Premier is debt free and has a market cap approaching $90 million. News of the Titanic auction did not move shares much -- a signal that the market believes that the auction will not even fetch appraised value for the assets. I believe the market has it wrong; in fact, it's likely that the auction will result in a sale price in excess of the appraised value.

Premier has retained New York auction house Guernsey's. Like many, I'm only familiar with the two most popular names, Sotheby's (BID) and Christie's. Yet Guernsey's is considered one of the industry's top auction houses and an expert in one-of-a-kind artifacts. It sold the $3 million Mark McGuire baseball, JFK artifacts, and conducted the largest auction in history: the contents of the ocean liner SS United States.

When it comes to Titanic, there is no rival. While Premier is the exclusive owner of the single largest collection of salvaged artifacts, other Titanic artifacts, from survivors, have been auctioned off over the years. If the results of those auctions are any indication of value, PRXI's assets could fetch closer to $300 million as opposed to the $189 million appraised value. Consider the following:

• In October 2011, Phillip Weiss Auctions offered artifacts from a couple who were honeymooning on the Titanic. Those artifacts were estimated to fetch between $30,000 and $50,000. Those artifacts sold for $100,570.

• That same month, England's Henry Aldridge & Son auctioned several Titanic artifacts, including a deck plan of First Class Accommodations used by a survivor.
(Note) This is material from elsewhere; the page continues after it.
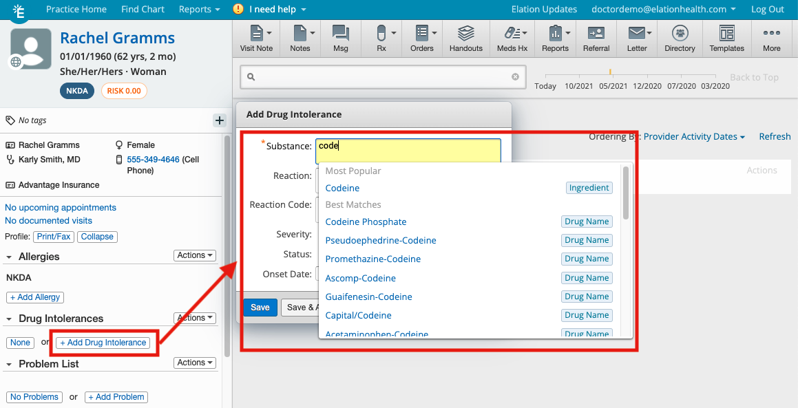The image size is (798, 408).
Task: Open the Allergies Actions dropdown
Action: [195, 255]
It was estimated that the deck plan would fetch between $50,000 and $80,000. The final sale price was more than $150,000.

Further research reveals the same pattern of strong demand and attractive prices. In fact, Guernsey's auctioned off some Titanic assets in 2004 at an incredibly successful offering. Premier will announce the results of the auction in April 2012, coinciding with 100th anniversary of the Titanic sinking. Premier's entire collection must be sold as a whole, and due to the historical significance of the collection, the buyer has to be qualified regarding purpose. In other words, a potential buyer would not be able to buy the entire collection, then break it up, and sell off the individual pieces.
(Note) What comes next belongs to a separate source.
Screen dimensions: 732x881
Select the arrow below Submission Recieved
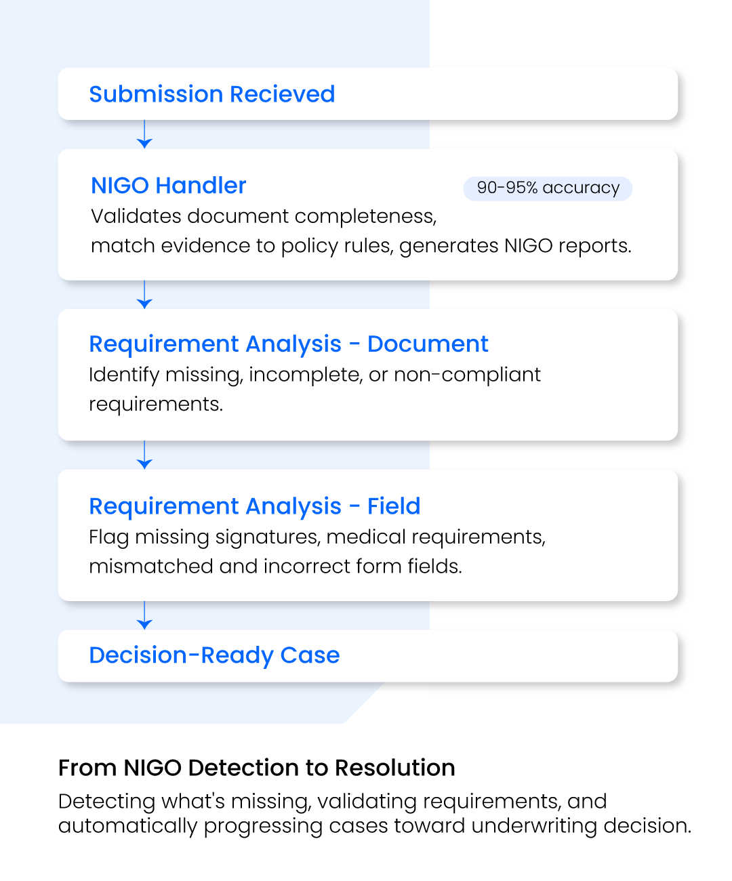144,134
In all likelihood, the small-cap company is going to reside over one of the most highly publicized and significant auctions in decades. PRXI shares closed Tuesday at $1.85, with an $87 million market cap. At the appraised price of $189 million, shares are worth $4 before you include the company's intellectual property or exhibition business. That's 120% upside in four months. If the auction goes better than expected, then you can see how incredible the upside is.

Because Premier's share price is below $5, institutional funds are ignoring this multibagger. This auction will occur regardless of whatever crises happen in the world. Trading at $1.85, the share price is significantly discounting even the most conservative appraisal of the company's Titanic artifacts. Between know and April, I expect the gap between the share price and artifact value to close quickly and investors today can participate in an opportunity that seldom arises in today's marketplace.